Ebenso sind weitere, teilweise eng verwandte oder angrenzende/ergänzende Rechtsgebiete wie Regelungen zur ePrivacy, zum Telekommunikations- und Telemedienrecht, aber auch der IT-Security und dem eCommerce auszuführen, wobei gerade die ersteren sich bekanntermaßen in stetiger Entwicklung der Rechtssetzung befanden und befinden – vor kurzem erst ist das Telekommunikation-Telemedien-Datenschutz-Gesetz (TTDSG) in Kraft getreten. Des Weiteren ist die datenschutzrechtliche Einordnung oder auch Prüfung der Zulässigkeit von Datenverarbeitungen in besonderem Maße auch den (technischen) Fortschritten in der Datenverarbeitung unterworfen beziehungsweise geht mit diesem einher; genannt seien als Beispiele die Möglichkeiten des Trackings im Allgemeinen, die Gestaltung von Cookies im Besonderen oder die Entwicklung bei (lernender) KI, diese Materien entwickeln sich überaus rasant und sind teilweise sehr technisch geprägt. Die Voraussetzungen beispielsweise des Transfers von Daten in ein Drittland sind ebenso stetiger Entwicklung unterworfen und können der Natur der Sache nach nur bis Redaktionsschluss aktualisiert werden.

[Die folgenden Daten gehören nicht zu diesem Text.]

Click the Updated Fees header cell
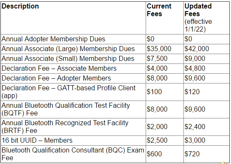The image size is (231, 164). (206, 18)
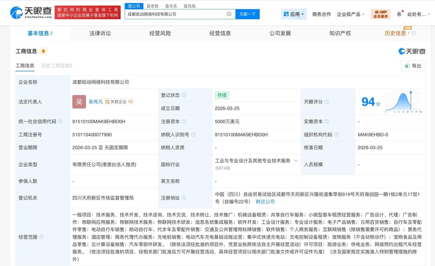Open the 附近公司 link
The image size is (435, 266).
(265, 201)
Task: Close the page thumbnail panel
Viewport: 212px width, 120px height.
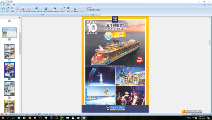Action: (20, 18)
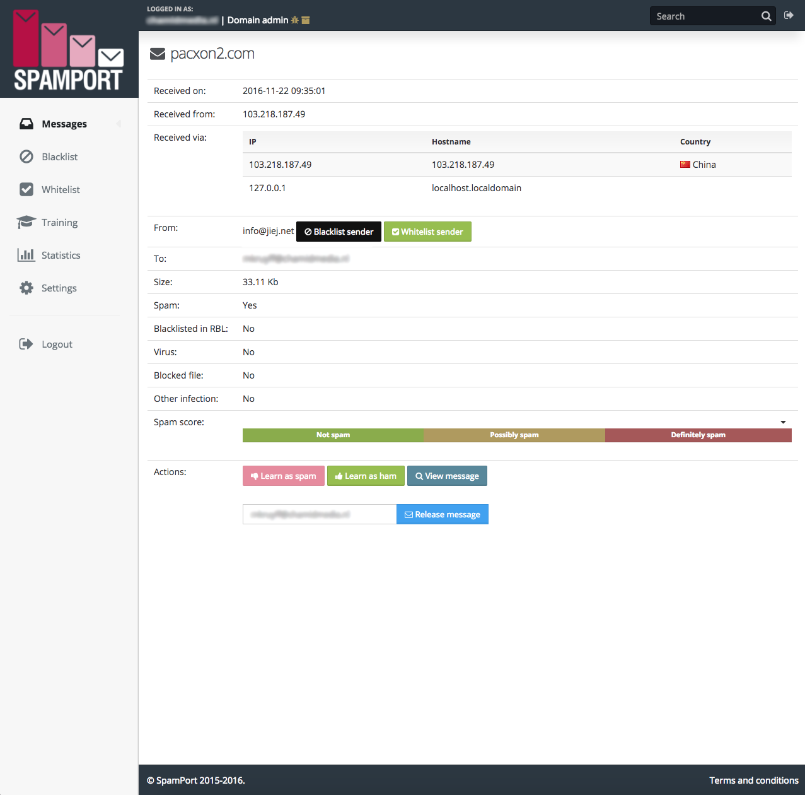This screenshot has height=795, width=805.
Task: Click the SpamPort logo
Action: pos(68,50)
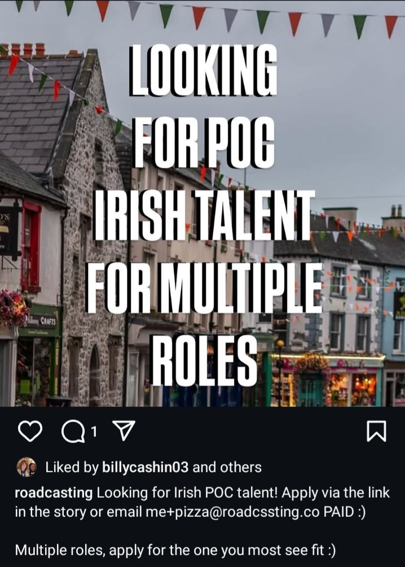Tap the 'FOR MULTIPLE' line on the image
The width and height of the screenshot is (405, 567).
click(x=204, y=288)
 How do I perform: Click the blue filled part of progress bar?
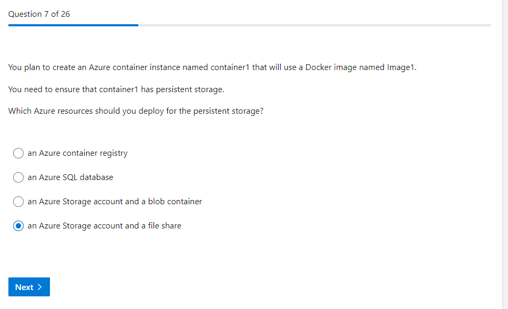[x=73, y=25]
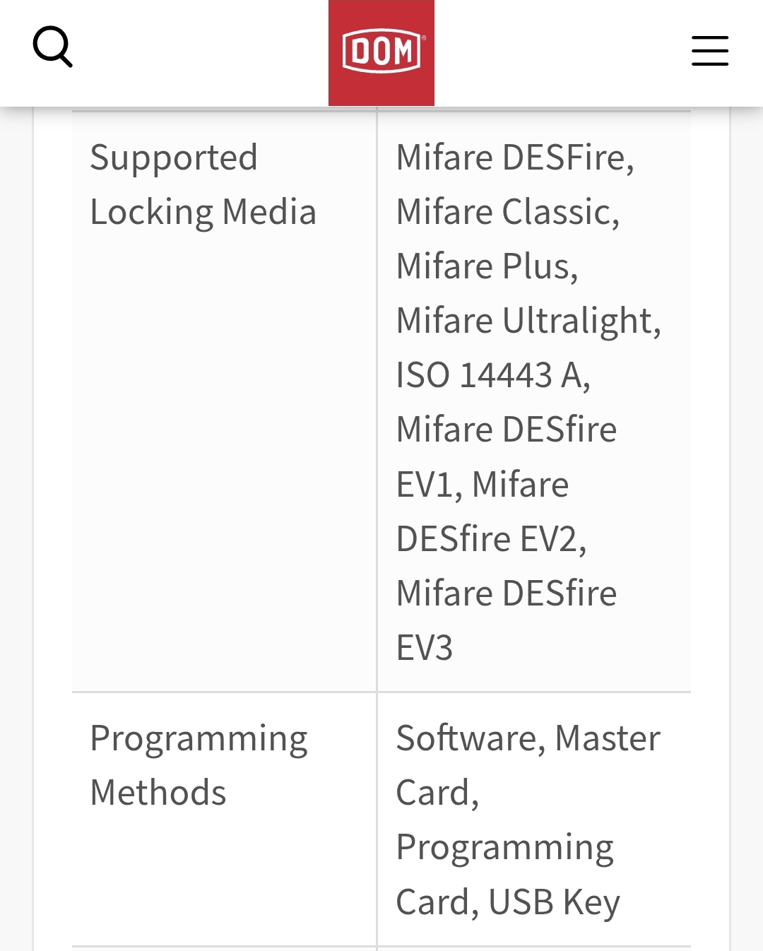Image resolution: width=763 pixels, height=951 pixels.
Task: Open the hamburger menu
Action: click(709, 51)
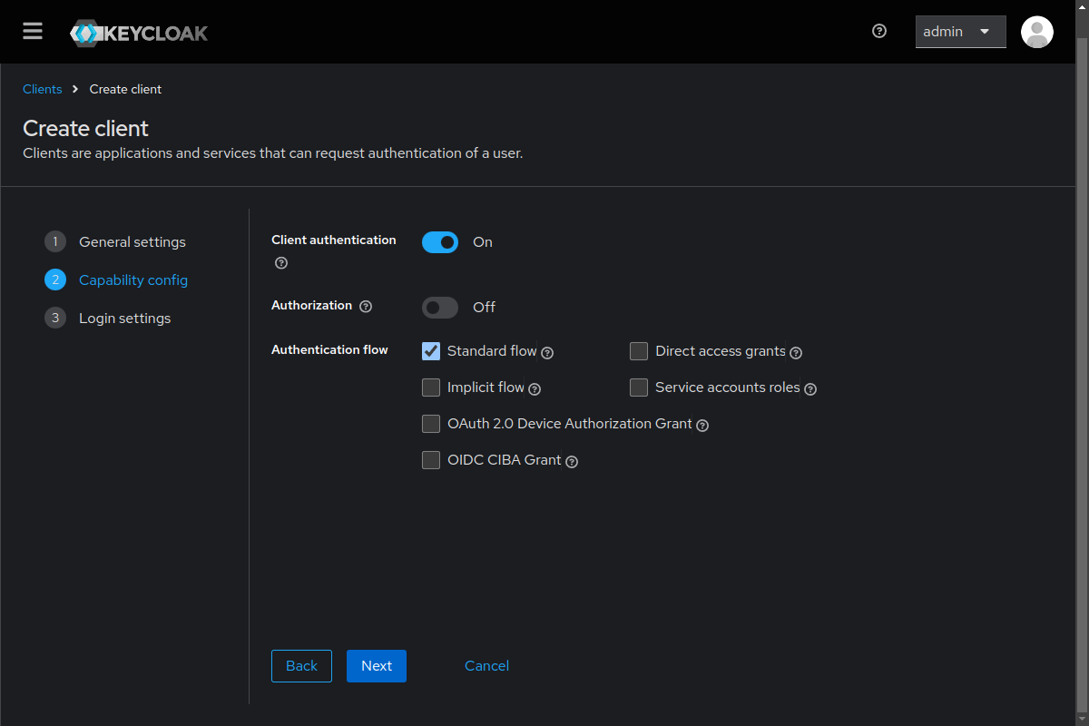Image resolution: width=1089 pixels, height=726 pixels.
Task: Click the Keycloak logo
Action: click(x=139, y=34)
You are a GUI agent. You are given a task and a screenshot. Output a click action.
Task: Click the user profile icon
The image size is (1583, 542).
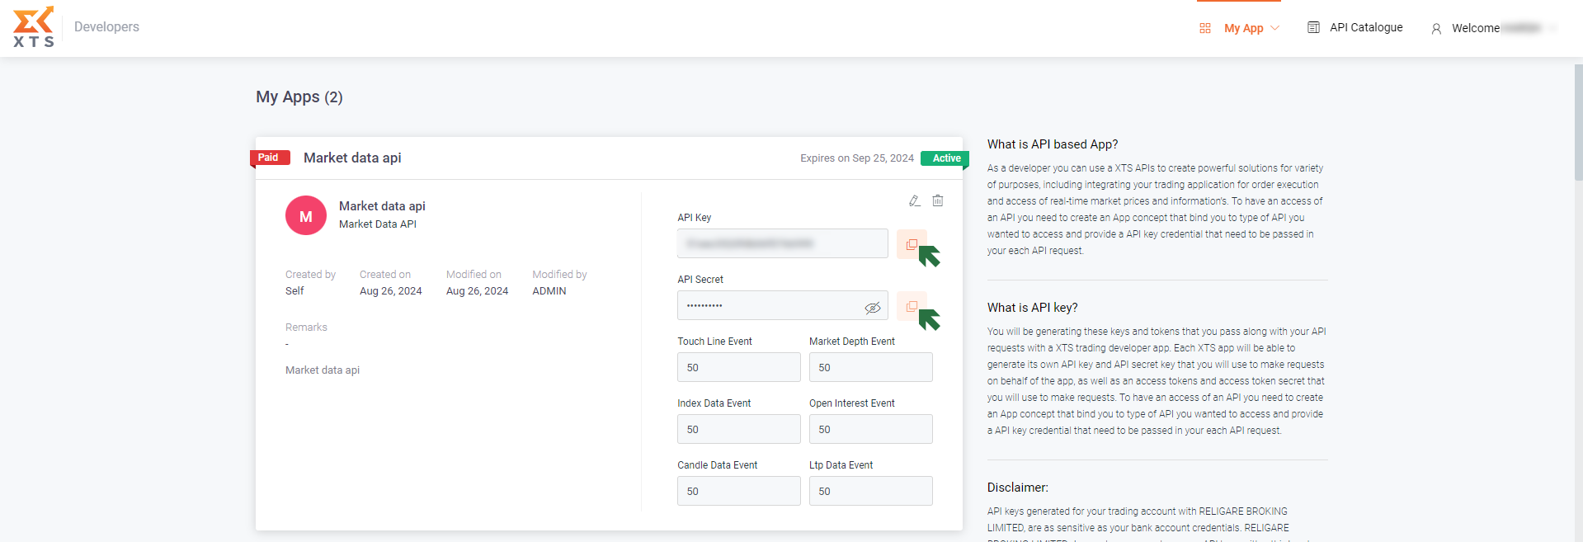(1436, 29)
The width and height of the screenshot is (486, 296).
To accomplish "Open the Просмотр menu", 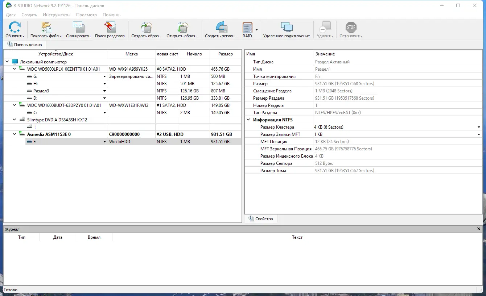I will (86, 15).
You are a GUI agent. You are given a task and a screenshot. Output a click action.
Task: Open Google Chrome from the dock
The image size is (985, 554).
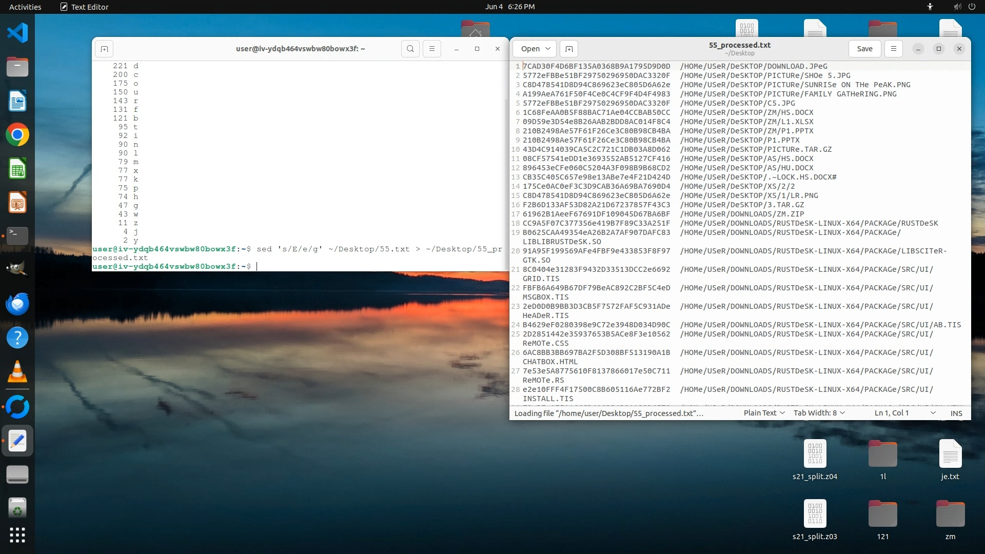coord(17,135)
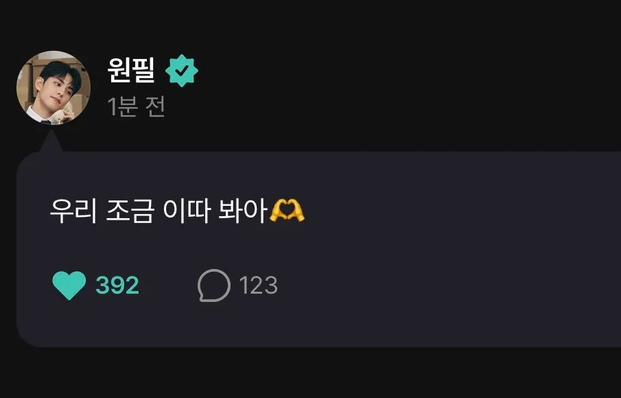Open the profile via username 원필
The height and width of the screenshot is (398, 621).
(131, 70)
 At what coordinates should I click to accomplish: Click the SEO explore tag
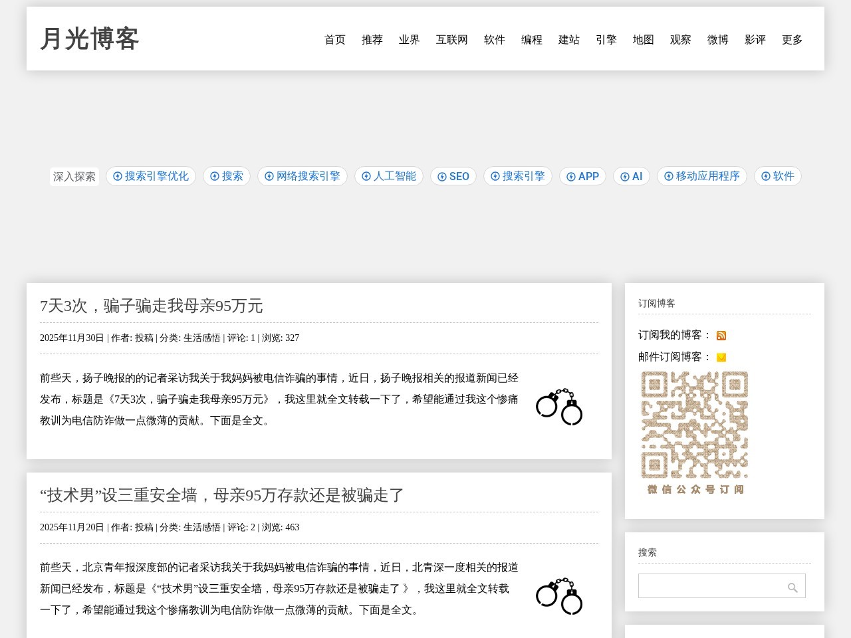pos(453,176)
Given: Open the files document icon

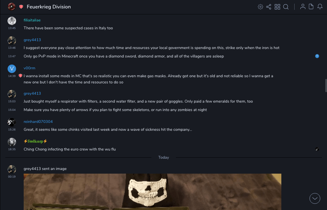Looking at the screenshot, I should tap(311, 7).

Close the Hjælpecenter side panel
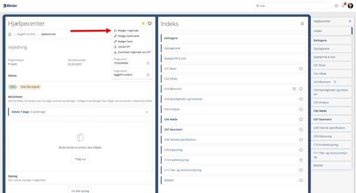coord(350,21)
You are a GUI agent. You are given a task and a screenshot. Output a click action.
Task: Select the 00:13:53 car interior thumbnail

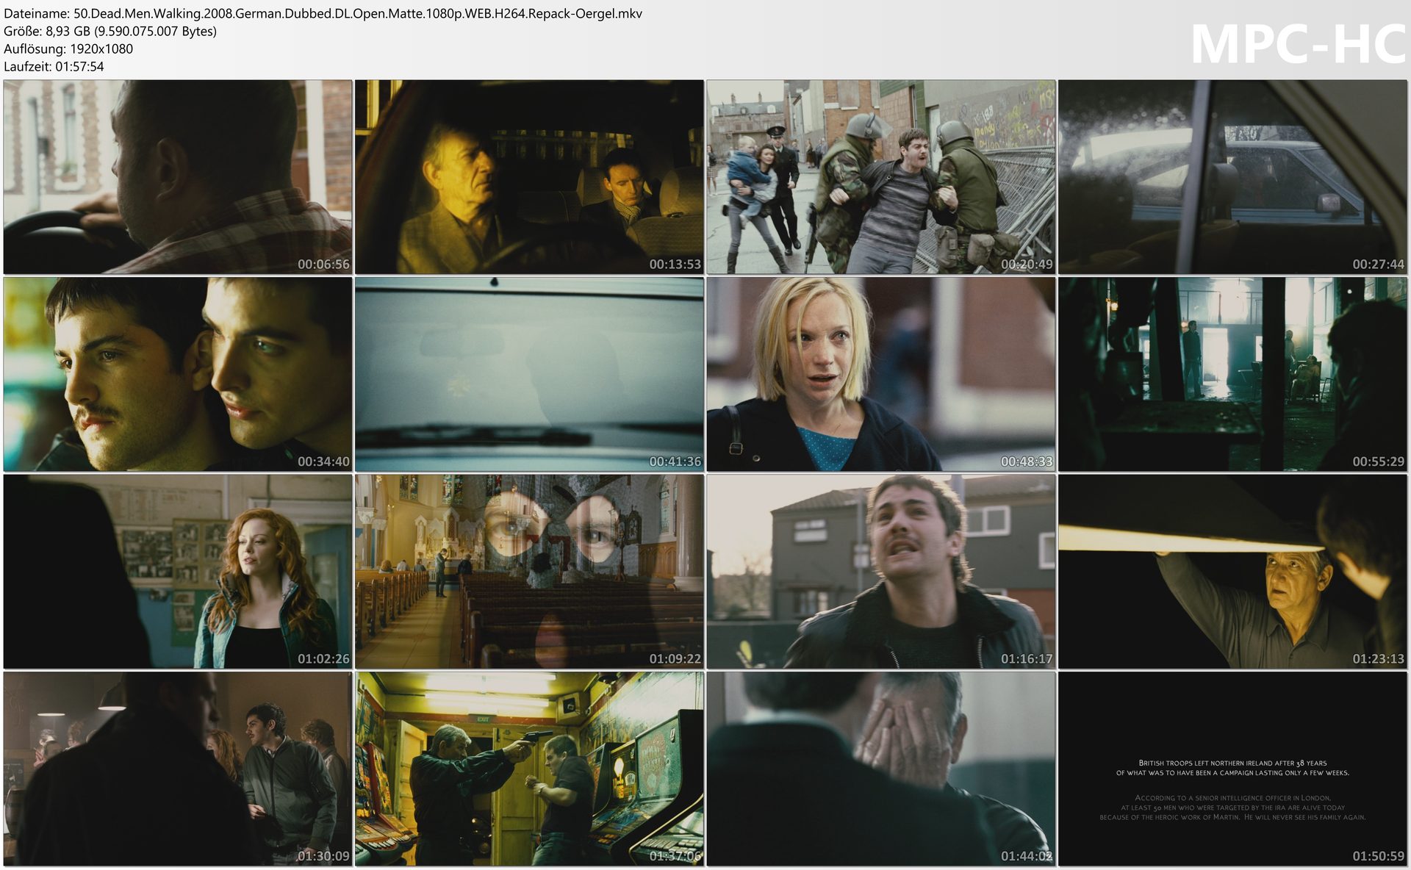(529, 177)

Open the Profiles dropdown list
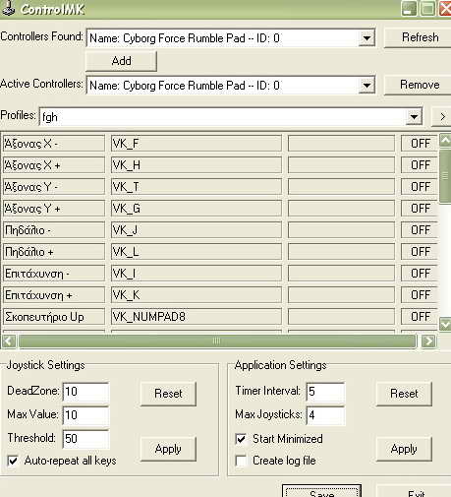tap(414, 117)

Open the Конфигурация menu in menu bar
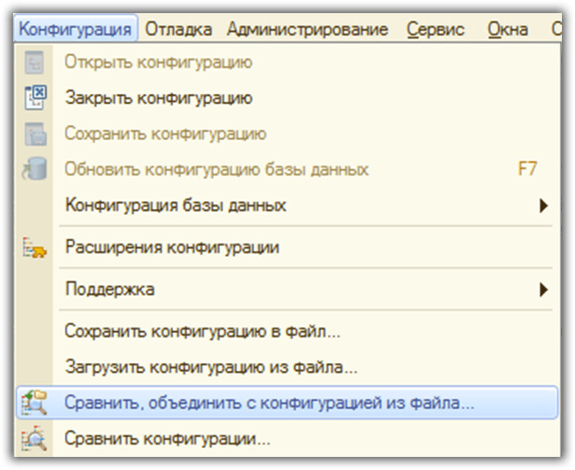(x=75, y=30)
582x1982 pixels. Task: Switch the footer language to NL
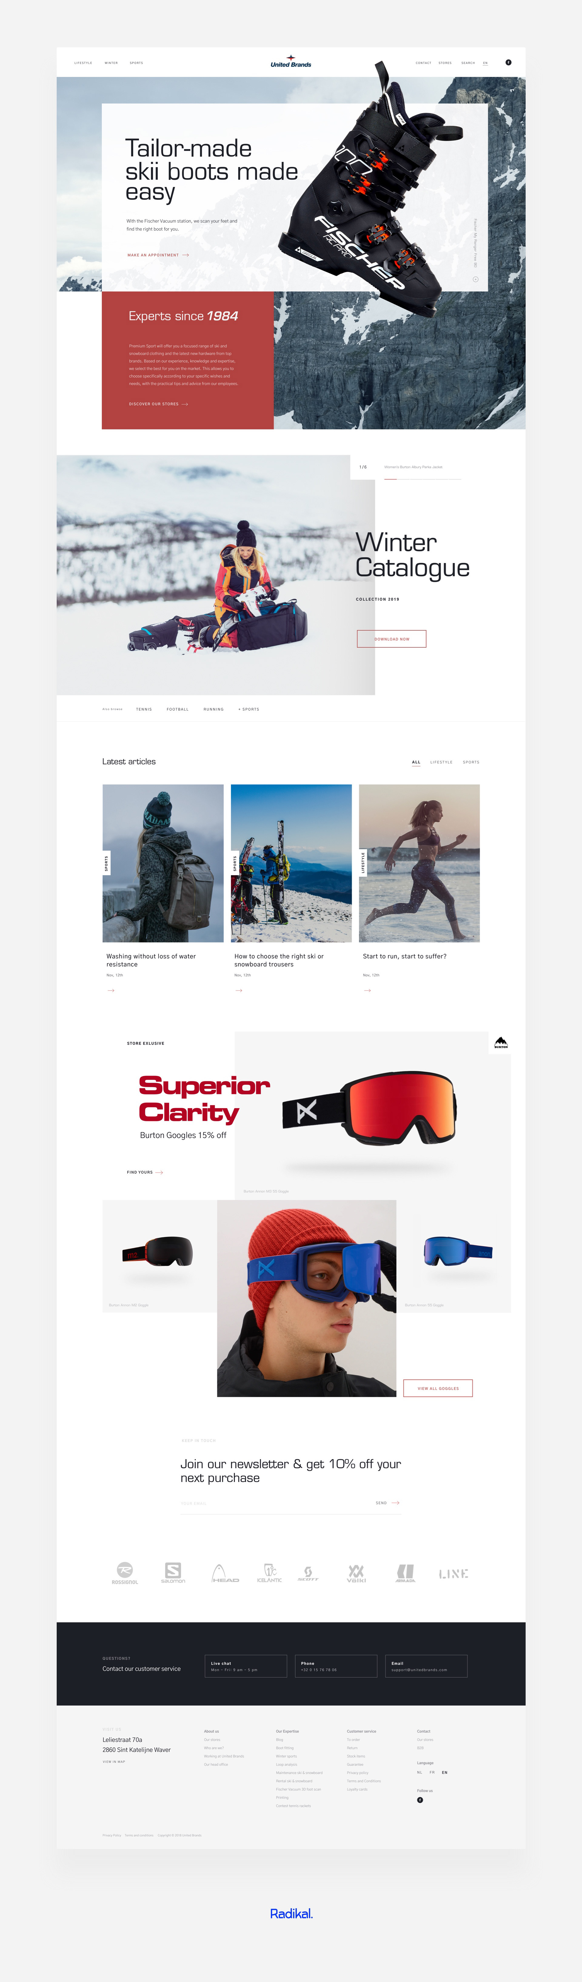(420, 1772)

Ähnliches gilt auch für Entwicklungen der Auskunftsansprüche nach Artikel 15 DS-GVO, welche mittlerweile durch eine Vielzahl von gerichtlichen Entscheidungen, insbesondere zu deren Reichweite, möglicher Rechtsmissbräuchlichkeit und eventuellen Schadenersatzansprüchen zunehmend an Konkretisierung seit Inkrafttreten der DS-GVO gewonnen haben.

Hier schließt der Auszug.